325: Xenon 2: Megablast

No Caption Provided
  • Developer: The Bitmap Brothers
  • Publisher: Virgin Interactive
  • JP Release: N/A
  • NA Release: N/A
  • EU Release: October 1992
  • Franchise: Xenon
  • Genre: Shoot 'em Up (Vertical)
  • Theme: Like a techno remix of the theme to Assault on Precinct 13
  • Premise: Megablast your way through the innards of weird alien planets in this attractive but tough Amiga/Atari ST shoot 'em up.
  • Availability: This is wild, but apparently a homebrew version was published for the Atari Jaguar in 2016. Its creator was given the consent to release it by one of the original developers. That's as recent a release as you're likely to get.

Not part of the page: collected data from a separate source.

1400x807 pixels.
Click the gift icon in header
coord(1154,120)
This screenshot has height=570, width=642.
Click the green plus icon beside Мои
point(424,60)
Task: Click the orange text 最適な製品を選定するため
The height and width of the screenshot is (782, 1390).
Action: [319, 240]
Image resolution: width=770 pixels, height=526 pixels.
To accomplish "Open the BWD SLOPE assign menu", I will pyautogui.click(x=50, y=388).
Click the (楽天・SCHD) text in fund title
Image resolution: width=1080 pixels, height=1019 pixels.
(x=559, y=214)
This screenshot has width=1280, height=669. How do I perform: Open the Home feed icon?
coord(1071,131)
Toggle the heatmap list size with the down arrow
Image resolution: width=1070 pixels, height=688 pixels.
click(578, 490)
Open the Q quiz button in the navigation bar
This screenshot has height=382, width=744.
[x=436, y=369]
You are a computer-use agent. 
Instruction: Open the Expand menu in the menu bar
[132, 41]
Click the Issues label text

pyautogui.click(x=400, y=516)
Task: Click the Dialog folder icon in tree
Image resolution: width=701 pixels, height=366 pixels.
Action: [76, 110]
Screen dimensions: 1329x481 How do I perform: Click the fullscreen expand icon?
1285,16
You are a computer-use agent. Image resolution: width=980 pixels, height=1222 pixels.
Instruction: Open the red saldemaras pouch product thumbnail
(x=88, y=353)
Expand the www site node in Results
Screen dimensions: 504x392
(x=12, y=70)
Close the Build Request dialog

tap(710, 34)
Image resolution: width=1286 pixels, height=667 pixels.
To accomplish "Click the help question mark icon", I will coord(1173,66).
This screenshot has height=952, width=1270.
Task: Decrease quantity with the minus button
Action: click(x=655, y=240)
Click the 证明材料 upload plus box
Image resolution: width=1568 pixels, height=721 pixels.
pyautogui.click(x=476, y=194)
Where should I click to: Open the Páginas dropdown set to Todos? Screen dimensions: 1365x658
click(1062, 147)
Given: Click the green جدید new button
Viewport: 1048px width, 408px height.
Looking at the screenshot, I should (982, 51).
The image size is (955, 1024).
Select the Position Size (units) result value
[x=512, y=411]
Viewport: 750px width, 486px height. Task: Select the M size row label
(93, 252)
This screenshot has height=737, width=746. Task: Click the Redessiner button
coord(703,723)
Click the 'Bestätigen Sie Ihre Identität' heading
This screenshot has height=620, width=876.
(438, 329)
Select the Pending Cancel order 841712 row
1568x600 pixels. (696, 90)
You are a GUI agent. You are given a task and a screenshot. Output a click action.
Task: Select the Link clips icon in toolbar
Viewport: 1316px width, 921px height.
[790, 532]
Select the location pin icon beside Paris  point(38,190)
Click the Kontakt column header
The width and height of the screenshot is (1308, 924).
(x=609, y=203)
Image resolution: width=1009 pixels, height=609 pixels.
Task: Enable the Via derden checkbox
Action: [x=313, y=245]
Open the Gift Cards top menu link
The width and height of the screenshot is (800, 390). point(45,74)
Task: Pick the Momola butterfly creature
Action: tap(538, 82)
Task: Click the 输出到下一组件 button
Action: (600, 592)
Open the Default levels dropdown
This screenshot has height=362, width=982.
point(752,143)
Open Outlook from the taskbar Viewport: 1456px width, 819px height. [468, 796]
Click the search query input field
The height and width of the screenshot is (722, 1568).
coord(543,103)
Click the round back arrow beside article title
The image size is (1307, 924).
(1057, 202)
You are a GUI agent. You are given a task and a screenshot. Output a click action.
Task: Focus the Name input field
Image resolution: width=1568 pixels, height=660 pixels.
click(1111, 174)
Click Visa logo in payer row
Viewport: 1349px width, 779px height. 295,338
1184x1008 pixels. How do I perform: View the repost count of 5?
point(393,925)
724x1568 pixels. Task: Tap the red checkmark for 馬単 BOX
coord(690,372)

  • Preservation: I'd go through the usual Bitmap Brothers spiel here - top-notch presentations belied middling gameplay, yet they still rated highly in every Atari ST/Amiga magazine of the day - but I already exhausted that vein back when we covered Speedball 2: Brutal Deluxe (MA XV). Xenon 2 is closer to what I had in mind when I say these games can be too flashy for their own good, as it's a vertical scrolling shooter with huge detailed sprites set in levels that have enemies swooping in from every direction that you can easily collide into, and the combination of all three of those things on a system with a 320x224 resolution does not make for a good time. The Genesis port also mangles the title screen music, which was the only highlight on the computer versions, and the framerate's especially lousy. I covered the Atari ST Xenon II in more detail over here somewhere, but it's not a sequel I ever had a whole lot of affection for and this lackluster port really isn't helping its case.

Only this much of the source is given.